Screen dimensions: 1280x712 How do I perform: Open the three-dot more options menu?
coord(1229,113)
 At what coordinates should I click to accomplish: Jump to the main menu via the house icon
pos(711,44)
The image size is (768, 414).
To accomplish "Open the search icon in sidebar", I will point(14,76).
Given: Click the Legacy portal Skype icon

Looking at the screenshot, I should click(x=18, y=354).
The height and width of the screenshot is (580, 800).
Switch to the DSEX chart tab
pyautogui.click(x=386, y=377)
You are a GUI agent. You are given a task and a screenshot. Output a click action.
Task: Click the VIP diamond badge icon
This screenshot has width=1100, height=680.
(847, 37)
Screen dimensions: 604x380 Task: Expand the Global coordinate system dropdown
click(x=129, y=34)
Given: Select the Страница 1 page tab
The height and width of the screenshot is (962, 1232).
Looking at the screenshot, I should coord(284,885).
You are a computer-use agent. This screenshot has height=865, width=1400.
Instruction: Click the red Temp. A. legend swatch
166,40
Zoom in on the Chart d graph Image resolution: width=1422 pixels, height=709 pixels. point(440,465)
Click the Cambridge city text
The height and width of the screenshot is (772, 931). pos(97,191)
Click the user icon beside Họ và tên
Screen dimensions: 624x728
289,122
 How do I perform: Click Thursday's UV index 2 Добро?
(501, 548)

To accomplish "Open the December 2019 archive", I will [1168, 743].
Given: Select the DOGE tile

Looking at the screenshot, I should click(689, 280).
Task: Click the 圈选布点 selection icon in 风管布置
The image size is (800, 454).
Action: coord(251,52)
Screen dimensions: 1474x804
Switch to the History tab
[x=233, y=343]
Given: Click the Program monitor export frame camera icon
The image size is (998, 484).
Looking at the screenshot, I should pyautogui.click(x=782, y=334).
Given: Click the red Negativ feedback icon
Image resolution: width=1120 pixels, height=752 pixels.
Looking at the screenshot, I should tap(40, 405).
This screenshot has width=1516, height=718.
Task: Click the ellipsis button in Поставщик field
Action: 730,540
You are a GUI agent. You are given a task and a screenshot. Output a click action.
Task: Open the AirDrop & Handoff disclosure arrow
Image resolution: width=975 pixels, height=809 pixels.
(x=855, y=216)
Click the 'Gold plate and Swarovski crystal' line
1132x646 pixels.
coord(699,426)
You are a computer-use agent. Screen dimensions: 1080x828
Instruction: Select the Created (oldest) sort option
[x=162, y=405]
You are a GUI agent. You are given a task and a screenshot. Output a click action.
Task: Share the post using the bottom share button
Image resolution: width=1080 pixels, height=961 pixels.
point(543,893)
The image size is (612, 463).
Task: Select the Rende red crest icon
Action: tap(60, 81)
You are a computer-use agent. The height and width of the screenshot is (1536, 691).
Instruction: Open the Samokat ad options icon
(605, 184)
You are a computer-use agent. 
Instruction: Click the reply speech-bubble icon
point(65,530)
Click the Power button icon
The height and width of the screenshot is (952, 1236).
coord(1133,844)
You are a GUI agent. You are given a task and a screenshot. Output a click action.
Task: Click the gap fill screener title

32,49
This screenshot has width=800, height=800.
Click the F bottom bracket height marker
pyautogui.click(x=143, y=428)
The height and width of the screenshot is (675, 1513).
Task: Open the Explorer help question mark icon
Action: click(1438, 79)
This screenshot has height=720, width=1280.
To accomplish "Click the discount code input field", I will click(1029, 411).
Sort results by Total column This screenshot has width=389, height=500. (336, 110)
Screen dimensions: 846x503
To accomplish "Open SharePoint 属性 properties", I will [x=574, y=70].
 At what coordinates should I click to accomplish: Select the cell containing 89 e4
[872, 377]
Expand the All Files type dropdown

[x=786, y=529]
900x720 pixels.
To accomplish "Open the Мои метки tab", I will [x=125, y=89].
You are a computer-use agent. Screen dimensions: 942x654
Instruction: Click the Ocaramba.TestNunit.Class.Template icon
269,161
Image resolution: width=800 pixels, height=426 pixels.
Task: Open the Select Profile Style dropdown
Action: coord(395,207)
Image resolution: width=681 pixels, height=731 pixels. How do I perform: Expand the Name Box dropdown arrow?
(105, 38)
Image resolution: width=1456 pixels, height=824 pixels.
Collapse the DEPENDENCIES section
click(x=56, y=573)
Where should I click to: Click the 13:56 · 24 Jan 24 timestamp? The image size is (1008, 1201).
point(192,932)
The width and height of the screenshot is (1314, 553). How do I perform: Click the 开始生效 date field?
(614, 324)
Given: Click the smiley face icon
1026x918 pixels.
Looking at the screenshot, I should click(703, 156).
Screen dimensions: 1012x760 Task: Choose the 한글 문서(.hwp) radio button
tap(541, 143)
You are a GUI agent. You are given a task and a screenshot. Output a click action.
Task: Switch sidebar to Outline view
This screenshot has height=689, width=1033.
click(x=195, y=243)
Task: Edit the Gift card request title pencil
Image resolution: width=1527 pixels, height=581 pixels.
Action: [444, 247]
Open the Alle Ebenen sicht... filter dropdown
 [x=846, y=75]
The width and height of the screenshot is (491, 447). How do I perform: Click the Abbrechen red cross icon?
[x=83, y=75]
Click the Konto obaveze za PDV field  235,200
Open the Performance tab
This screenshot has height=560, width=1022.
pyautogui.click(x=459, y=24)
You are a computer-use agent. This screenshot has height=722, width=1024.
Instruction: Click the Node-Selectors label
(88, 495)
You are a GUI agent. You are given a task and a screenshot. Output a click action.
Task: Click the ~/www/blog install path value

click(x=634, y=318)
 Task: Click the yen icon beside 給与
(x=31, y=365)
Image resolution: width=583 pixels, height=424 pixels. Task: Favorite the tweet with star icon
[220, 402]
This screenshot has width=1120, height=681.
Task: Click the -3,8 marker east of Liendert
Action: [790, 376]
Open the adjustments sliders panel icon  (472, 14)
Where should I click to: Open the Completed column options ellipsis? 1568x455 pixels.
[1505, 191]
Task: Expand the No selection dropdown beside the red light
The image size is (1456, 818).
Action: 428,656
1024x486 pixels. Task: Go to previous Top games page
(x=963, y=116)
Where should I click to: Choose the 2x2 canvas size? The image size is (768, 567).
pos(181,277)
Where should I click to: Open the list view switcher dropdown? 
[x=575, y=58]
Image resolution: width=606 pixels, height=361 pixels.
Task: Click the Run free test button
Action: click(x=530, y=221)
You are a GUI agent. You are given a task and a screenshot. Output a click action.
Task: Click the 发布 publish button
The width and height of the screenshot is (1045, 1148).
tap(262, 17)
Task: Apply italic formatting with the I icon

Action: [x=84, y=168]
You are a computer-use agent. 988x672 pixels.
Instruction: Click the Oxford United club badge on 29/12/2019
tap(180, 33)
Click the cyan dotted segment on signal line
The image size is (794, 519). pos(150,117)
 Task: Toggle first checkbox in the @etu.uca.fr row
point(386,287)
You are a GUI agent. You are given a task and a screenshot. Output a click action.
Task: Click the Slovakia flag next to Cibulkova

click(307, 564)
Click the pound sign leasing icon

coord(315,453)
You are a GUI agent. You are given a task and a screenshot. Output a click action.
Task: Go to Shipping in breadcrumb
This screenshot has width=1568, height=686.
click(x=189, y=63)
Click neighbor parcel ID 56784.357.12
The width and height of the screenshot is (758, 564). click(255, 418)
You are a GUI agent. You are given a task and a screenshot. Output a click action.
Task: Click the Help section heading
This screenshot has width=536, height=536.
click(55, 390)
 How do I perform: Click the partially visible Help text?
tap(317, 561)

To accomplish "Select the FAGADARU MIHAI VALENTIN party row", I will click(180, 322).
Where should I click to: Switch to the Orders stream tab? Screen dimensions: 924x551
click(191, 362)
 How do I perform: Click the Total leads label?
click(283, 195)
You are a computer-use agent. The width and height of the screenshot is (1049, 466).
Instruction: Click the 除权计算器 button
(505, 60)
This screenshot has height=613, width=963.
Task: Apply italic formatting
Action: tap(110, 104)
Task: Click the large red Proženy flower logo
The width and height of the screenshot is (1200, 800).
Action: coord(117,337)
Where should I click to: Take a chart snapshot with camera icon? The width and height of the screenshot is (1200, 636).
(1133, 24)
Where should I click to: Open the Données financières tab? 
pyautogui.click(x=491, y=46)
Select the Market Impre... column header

# # #

## [Problem]
Whenever the string "sidebar" shows up in a line above, copy that line.

## [Task answer]
To accomplish "Open the search icon in sidebar", I will point(14,76).
Task: Switch sidebar to Outline view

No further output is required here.